Segment Start: Records

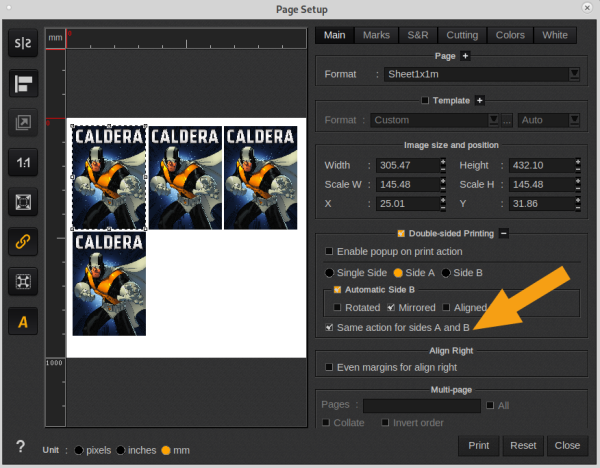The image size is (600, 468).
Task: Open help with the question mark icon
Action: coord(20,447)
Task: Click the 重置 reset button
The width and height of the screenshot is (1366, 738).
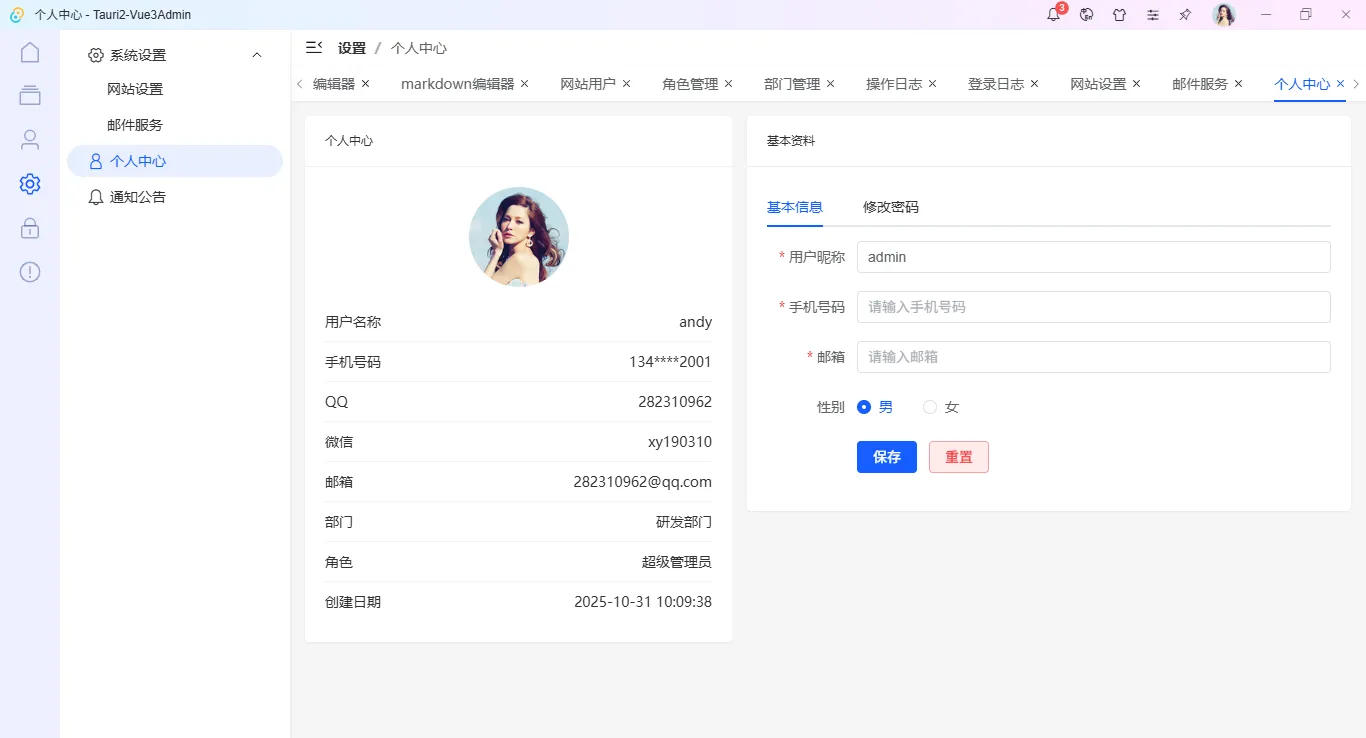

Segment End: Records
Segment Start: Records

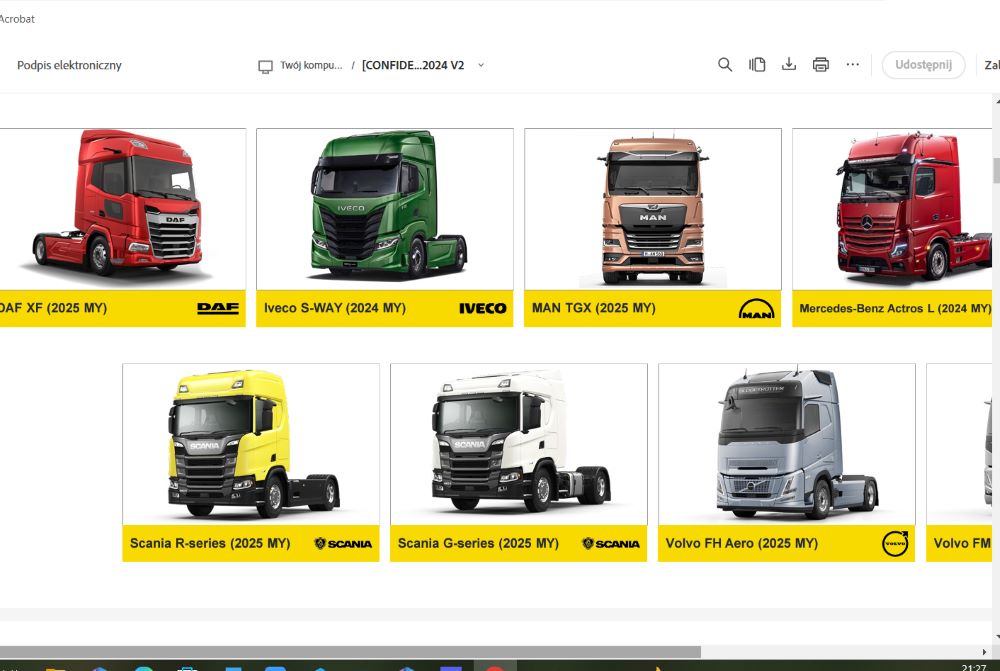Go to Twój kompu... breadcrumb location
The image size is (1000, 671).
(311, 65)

Segment End: Records

What the exercise asks:
After locating the line with "Task: Click the 重置 reset button" in the material above, return it and each line after it exactly, ending at the line with "The width and".

Result for this exercise:
Task: Click the 重置 reset button
The width and height of the screenshot is (1366, 738).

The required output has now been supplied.